Dans le Haut-Canada les Américains et les réfugiés de cette province qui s’étaient joints à eux, débarquèrent à Prescott, et prirent possession d’un moulin où ils furent obligés de se rendre au bout de quelque temps aux forces considérables qui les cernèrent. D’autres inquiétèrent la frontière tout l’hiver, attaquèrent Windsor, le Détroit et quelques autres points, mais n’exécutèrent rien de sérieux.
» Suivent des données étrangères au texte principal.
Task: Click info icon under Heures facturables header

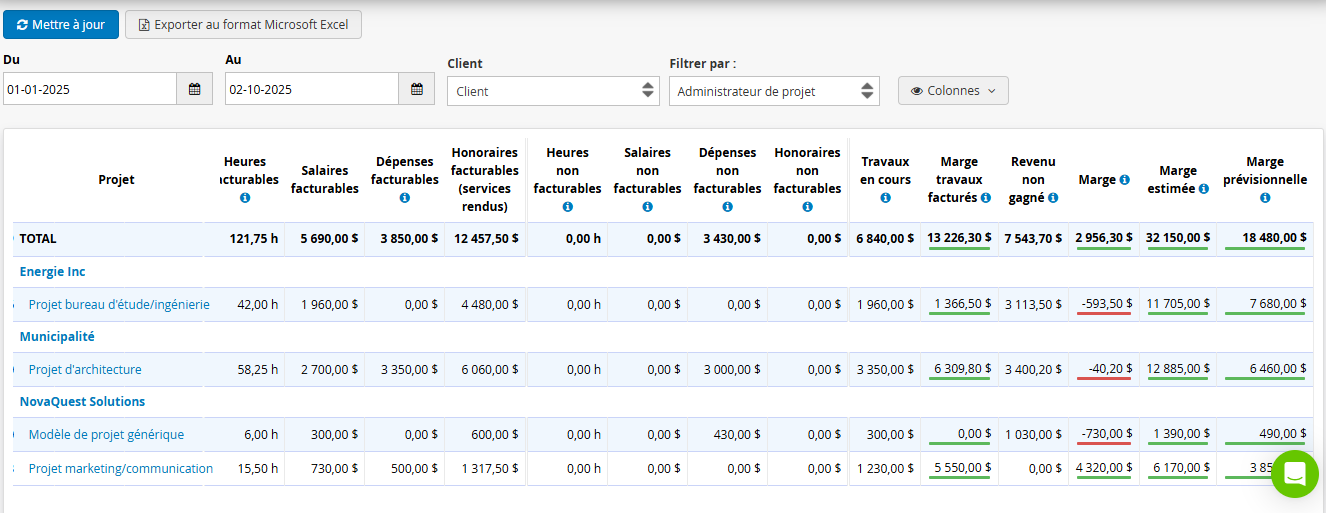Action: pos(245,198)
L’oligarchie qui avait été furieuse l’année précédente de ce qu’on ne s’était pas servi de l’échafaud pour punir les rebelles, ne voulait pas être trompée cette année. Elle voulait du sang. Elle voulait aussi faire un grand effet en Angleterre. Elle s’était fait armer avec la police dans les villes ; elle avait fait saisir toutes les armes qu’il y avait chez les armuriers. Elle fit suspendre trois juges canadiens dont deux à Québec, parce qu’ils ne voulaient pas violer la loi de l’habeas-corpus. Elle fit retrancher un grand nombre de Canadiens de la magistrature. « Pour avoir la paix, s’écriait le Herald, il faut que nous fassions une solitude ; il faut balayer les Canadiens de la face de la terre… Dimanche au soir tout le pays en arrière de Laprairie présentait l’affreux spectacle d’une vaste nappe de flammes livides, et l’on rapporte que pas une seule maison rebelle n’a été laissée débout. Dieu sait ce que vont devenir les Canadiens qui n’ont pas péri, leurs femmes et leurs familles pendant l’hiver qui approche, puisqu’ils n’ont devant les yeux que les horreurs de la faim et du froid. Il est triste, ajoutait ce journal hypocrite qui était dans la joie du sang, il est triste de réfléchir sur les terribles conséquences de la rébellion, de la ruine irréparable d’un si grand nombre d’êtres humains qu’ils soient innocens ou coupables. Néanmoins il faut que la suprématie des lois soit maintenue et inviolable, que l’intégrité de l’empire soit respectée et que la paix et la prospérité soient assurées aux Anglais même aux dépens de la nation canadienne entière. » Jamais Marat ne s’est servi d’un langage plus atroce.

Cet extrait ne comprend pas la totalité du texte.